● **TASKS TO CARRY OUT**:
a - Decide whether each statement agrees with the Fushimi-juku text below. For each, answer yes or no and quote the words from the text that settle it. (i) Fushimi-juku was the fiftieth of the sixty-nine stations on the Nakasendō. (ii) Fushimi-juku was built to replace Dota-juku. (iii) Fushimi-juku grew into a large post station.
b - Write what comes next in the Fushimi-juku text below, picking up after its last sentence.

● **PAGE TEXT**:
================
Fushimi-juku (伏見宿, Fushimi-juku) was the fiftieth of the sixty-nine stations of the Nakasendō connecting Edo with Kyoto in Edo period Japan. It is located in former Mino Province in what is now part of the town of Mitake, Kani District, Gifu Prefecture, Japan

==History==
In the early Edo period, the system of post stations on the Nakasendō was formalized by the Tokugawa shogunate in 1602; however, Fushimi-juku was to established until 92 years later when changes in the flow of the Kiso River shifted the location where ferries could cross further upstream. The original settlement of Dota-juku (土田宿) was abandoned and Fushimi-juku built to replace it. It originally prospered as the place where payments of land tax in the form of rice were loaded onto barges and shipped down to the coast towards Nagoya. Fushimi was also the starting point of another side road named the Uwa-Kaidō which linked the Nakasendō and the Tōkaidō at Nagoya. However, due to its proximity to nearby post towns, such as Mitake-juku and Ōta-juku, the post station remained relatively small.
================
● **INFORMATION**:
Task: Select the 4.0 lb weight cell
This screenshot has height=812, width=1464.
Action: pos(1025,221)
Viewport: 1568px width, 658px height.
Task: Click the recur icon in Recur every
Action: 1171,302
================
● **ANSWER SET**:
a -
(i) Yes: "was the fiftieth of the sixty-nine stations of the Nakasendō"
(ii) Yes: "The original settlement of Dota-juku (土田宿) was abandoned and Fushimi-juku built to replace it."
(iii) No: "the post station remained relatively small."

b -
Per the 1843 "中山道宿村大概帳" (Nakasendō Shukuson Taigaichō) guidebook issued by the Inspector of Highways (道中奉行, Dōchu-būgyō), the town had a population of 485 people in 82 houses, including one honjin, one waki-honjin, and 29 hatago. Fushimi-juku was 380.3 kilometers from Edo.

Today, there is nothing remaining of Fushimi-juku except for a couple of commemorative monuments. The honjin was destroyed in a fire in 1848 and never rebuilt. Construction of modern Japan National Route 1 through the old post town meant that any old buildings surviving were demolished.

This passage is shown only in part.